Stored items:
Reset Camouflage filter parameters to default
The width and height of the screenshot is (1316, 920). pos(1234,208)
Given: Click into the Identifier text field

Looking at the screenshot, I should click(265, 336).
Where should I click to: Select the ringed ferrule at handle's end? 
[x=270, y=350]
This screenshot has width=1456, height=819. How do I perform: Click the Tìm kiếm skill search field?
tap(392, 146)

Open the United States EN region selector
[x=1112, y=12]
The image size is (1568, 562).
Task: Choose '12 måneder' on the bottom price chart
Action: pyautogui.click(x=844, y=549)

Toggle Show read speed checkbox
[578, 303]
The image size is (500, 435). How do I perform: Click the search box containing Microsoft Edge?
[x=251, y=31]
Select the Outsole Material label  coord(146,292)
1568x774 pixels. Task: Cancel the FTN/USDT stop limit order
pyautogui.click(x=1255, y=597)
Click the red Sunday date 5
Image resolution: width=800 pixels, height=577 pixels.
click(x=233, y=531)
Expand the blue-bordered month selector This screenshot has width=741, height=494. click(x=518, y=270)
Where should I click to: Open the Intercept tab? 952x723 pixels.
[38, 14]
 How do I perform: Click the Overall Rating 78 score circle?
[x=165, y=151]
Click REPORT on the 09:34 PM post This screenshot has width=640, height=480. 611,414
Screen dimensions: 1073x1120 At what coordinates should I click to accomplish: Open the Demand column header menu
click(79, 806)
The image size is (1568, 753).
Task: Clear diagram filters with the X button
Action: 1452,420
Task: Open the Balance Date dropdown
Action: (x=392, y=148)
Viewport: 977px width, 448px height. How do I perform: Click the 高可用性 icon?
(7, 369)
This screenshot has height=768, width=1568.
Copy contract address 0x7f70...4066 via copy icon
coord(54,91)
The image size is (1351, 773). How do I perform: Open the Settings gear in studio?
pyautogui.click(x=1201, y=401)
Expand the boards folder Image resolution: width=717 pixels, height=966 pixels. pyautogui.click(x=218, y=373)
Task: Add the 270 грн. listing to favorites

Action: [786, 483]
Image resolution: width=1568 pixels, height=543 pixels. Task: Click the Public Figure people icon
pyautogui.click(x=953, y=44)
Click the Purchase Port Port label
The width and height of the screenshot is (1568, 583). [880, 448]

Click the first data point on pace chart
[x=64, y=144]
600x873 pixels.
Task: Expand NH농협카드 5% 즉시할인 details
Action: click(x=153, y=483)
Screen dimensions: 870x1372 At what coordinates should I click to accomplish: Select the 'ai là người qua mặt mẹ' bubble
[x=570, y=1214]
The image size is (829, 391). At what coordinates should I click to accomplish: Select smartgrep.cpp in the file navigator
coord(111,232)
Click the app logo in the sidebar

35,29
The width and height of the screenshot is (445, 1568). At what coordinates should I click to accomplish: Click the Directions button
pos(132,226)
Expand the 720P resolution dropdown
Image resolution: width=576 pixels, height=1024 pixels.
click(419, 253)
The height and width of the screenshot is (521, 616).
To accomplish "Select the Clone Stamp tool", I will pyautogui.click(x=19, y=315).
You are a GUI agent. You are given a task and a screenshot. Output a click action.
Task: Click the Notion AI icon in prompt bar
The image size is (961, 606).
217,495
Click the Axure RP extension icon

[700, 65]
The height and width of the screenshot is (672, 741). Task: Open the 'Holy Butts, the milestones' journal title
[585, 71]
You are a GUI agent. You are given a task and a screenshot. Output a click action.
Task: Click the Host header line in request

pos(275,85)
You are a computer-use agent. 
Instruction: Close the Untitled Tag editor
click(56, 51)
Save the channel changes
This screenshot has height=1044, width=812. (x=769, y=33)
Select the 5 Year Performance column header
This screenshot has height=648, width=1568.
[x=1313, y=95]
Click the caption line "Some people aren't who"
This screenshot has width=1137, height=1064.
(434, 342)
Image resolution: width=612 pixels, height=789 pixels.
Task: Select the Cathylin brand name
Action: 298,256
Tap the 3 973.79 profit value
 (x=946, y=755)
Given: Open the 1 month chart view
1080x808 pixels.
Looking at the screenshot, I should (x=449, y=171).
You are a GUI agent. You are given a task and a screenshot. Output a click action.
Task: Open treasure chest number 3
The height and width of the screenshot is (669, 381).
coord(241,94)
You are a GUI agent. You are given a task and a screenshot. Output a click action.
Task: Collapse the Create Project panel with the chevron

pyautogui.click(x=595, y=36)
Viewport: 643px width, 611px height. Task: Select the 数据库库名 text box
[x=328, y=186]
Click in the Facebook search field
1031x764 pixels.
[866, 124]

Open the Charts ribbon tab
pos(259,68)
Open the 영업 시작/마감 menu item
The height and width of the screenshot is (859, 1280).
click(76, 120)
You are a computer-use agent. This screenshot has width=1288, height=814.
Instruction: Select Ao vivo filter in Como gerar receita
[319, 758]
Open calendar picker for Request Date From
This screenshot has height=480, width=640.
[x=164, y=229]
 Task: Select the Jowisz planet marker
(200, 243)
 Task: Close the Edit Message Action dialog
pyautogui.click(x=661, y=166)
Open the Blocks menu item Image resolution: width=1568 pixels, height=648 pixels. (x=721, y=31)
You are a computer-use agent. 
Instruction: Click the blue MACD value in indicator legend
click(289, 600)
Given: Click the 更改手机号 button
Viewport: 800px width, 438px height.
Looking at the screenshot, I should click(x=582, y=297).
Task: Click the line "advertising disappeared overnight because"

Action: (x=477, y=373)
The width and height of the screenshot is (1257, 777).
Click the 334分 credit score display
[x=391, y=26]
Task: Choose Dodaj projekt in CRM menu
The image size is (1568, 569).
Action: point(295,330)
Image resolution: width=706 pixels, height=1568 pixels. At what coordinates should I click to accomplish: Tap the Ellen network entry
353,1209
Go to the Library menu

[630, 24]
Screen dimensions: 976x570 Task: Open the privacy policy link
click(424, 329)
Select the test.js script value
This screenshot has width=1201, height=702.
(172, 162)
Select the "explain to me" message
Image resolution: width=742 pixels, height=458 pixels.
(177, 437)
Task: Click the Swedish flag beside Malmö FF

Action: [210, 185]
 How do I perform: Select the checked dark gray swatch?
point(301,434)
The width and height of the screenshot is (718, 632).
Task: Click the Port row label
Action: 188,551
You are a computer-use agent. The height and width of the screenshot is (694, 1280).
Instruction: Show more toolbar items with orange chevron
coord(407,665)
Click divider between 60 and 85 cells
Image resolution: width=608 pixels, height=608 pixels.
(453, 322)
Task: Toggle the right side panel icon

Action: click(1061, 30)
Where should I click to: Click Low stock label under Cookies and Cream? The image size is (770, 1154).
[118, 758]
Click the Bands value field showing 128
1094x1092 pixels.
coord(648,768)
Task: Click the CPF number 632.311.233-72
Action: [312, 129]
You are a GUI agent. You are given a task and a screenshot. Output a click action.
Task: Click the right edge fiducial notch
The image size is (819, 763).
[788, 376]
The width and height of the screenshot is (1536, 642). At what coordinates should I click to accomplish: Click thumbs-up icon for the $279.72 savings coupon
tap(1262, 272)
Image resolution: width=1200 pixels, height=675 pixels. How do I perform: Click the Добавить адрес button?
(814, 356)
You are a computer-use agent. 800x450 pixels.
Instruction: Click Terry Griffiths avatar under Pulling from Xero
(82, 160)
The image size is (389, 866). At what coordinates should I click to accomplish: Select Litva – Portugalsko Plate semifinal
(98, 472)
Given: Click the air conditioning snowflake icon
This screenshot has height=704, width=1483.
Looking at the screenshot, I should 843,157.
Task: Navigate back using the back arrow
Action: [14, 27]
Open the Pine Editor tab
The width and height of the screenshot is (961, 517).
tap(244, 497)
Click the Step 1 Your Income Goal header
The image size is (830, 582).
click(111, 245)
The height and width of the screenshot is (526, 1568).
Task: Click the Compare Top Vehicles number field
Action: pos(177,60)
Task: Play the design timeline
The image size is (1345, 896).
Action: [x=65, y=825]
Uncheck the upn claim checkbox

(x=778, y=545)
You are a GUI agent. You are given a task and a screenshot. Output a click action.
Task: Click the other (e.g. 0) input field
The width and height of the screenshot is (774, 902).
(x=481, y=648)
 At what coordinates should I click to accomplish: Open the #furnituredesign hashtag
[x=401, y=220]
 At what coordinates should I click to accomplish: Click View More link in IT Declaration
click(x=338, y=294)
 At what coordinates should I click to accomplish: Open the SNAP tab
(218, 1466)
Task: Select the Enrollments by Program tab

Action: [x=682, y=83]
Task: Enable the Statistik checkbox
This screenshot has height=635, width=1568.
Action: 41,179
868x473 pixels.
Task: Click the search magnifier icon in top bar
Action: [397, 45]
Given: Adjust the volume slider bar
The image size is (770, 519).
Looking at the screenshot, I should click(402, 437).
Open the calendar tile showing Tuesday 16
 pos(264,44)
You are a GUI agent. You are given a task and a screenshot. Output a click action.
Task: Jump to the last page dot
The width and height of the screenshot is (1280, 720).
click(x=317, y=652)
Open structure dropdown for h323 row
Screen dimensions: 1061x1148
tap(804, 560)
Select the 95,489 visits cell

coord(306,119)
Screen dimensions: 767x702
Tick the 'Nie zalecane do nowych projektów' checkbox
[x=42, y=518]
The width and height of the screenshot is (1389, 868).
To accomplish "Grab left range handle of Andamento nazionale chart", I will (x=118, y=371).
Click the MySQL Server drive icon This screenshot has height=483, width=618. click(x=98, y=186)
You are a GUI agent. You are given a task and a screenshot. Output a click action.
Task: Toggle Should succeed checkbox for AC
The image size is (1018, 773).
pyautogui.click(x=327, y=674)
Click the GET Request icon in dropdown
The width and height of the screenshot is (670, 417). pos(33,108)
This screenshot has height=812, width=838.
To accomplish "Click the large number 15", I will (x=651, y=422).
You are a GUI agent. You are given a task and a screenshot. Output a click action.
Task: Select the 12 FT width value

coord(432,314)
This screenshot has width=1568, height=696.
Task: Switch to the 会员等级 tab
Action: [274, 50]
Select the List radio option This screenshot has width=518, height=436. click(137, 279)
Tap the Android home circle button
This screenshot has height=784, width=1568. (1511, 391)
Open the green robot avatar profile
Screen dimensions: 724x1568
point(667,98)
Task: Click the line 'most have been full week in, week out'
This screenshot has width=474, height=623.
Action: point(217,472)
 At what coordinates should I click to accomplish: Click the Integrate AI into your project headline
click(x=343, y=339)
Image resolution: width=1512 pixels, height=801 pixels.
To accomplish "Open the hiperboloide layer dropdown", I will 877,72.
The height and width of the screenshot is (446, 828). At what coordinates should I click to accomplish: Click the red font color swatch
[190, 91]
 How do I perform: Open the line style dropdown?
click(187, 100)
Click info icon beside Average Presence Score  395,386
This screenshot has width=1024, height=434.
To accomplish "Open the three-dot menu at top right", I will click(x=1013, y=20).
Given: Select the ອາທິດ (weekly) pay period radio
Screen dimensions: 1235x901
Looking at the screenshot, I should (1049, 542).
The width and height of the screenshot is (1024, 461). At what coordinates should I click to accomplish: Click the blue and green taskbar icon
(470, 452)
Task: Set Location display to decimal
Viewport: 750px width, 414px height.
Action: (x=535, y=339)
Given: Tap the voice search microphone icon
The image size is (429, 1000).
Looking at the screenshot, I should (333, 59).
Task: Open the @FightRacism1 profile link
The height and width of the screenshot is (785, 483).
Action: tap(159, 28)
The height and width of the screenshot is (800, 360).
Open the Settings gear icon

What is required: Output must be limited to the lines beginning with the one that contains "Task: Open the @FightRacism1 profile link" and ending with the last line of the entries, reproduced exactly.

Your response:
Task: Open the @FightRacism1 profile link
The height and width of the screenshot is (785, 483).
Action: tap(159, 28)
The height and width of the screenshot is (800, 360).
Open the Settings gear icon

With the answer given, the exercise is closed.